◆ Recorded information
__________________________________________________
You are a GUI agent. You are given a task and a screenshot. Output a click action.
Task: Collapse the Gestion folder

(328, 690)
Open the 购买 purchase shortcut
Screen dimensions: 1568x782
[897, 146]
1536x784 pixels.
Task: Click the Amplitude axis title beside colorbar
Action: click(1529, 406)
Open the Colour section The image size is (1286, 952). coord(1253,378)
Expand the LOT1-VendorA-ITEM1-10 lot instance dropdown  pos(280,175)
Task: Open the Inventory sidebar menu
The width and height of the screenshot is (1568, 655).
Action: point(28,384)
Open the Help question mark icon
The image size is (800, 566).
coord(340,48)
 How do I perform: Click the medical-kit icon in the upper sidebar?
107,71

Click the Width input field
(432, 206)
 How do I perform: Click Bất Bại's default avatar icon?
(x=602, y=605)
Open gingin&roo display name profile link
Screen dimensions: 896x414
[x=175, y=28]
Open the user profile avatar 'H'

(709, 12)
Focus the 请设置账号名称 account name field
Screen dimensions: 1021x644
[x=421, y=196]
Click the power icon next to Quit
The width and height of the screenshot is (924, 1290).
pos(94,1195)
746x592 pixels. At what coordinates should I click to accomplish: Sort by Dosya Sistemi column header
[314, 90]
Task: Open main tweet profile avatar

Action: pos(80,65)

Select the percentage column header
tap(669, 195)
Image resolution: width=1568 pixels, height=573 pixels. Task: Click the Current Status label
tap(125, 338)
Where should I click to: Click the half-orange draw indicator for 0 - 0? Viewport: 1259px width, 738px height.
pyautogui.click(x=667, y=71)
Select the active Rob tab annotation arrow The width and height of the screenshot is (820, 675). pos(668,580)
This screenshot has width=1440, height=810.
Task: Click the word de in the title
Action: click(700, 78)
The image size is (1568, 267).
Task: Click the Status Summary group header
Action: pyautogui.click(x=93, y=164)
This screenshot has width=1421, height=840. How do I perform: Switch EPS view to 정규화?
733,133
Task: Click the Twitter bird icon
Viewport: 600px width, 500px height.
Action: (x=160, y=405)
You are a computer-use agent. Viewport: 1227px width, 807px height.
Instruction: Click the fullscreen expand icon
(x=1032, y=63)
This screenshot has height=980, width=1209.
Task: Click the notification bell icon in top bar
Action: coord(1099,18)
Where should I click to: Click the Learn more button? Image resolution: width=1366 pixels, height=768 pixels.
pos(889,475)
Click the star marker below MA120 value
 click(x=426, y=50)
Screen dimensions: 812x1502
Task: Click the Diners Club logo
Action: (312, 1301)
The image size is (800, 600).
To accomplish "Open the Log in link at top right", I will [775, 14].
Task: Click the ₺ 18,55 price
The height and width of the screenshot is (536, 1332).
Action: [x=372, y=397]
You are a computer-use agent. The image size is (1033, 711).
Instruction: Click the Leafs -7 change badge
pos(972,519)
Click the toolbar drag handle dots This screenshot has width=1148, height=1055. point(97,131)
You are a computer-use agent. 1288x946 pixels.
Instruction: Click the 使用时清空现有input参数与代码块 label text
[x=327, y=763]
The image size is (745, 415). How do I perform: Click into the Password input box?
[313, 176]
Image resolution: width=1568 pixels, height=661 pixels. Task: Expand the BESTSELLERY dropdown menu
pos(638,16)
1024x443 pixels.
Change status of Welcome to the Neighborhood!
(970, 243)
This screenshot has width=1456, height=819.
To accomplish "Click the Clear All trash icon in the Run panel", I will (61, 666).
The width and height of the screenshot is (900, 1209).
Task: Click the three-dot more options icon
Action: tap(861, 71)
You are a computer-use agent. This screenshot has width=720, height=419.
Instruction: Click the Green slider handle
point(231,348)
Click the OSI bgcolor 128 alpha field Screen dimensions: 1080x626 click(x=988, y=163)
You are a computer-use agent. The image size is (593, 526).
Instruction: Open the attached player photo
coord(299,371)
__________________________________________________
◆ Given exercise
Can you retype the stretch of lines from the one containing "Expand the LOT1-VendorA-ITEM1-10" through the one containing "pos(889,475)", both included, without changing anything?

◆ Result
Expand the LOT1-VendorA-ITEM1-10 lot instance dropdown  pos(280,175)
Task: Open the Inventory sidebar menu
The width and height of the screenshot is (1568, 655).
Action: point(28,384)
Open the Help question mark icon
The image size is (800, 566).
coord(340,48)
 How do I perform: Click the medical-kit icon in the upper sidebar?
107,71

Click the Width input field
(432, 206)
 How do I perform: Click Bất Bại's default avatar icon?
(x=602, y=605)
Open gingin&roo display name profile link
Screen dimensions: 896x414
[x=175, y=28]
Open the user profile avatar 'H'

(709, 12)
Focus the 请设置账号名称 account name field
Screen dimensions: 1021x644
[x=421, y=196]
Click the power icon next to Quit
The width and height of the screenshot is (924, 1290).
pos(94,1195)
746x592 pixels. At what coordinates should I click to accomplish: Sort by Dosya Sistemi column header
[314, 90]
Task: Open main tweet profile avatar

Action: pos(80,65)

Select the percentage column header
tap(669, 195)
Image resolution: width=1568 pixels, height=573 pixels. Task: Click the Current Status label
tap(125, 338)
Where should I click to: Click the half-orange draw indicator for 0 - 0? Viewport: 1259px width, 738px height.
pyautogui.click(x=667, y=71)
Select the active Rob tab annotation arrow The width and height of the screenshot is (820, 675). pos(668,580)
This screenshot has width=1440, height=810.
Task: Click the word de in the title
Action: click(700, 78)
The image size is (1568, 267).
Task: Click the Status Summary group header
Action: pyautogui.click(x=93, y=164)
This screenshot has width=1421, height=840. How do I perform: Switch EPS view to 정규화?
733,133
Task: Click the Twitter bird icon
Viewport: 600px width, 500px height.
Action: (x=160, y=405)
You are a computer-use agent. Viewport: 1227px width, 807px height.
Instruction: Click the fullscreen expand icon
(x=1032, y=63)
This screenshot has height=980, width=1209.
Task: Click the notification bell icon in top bar
Action: coord(1099,18)
Where should I click to: Click the Learn more button? Image resolution: width=1366 pixels, height=768 pixels.
pos(889,475)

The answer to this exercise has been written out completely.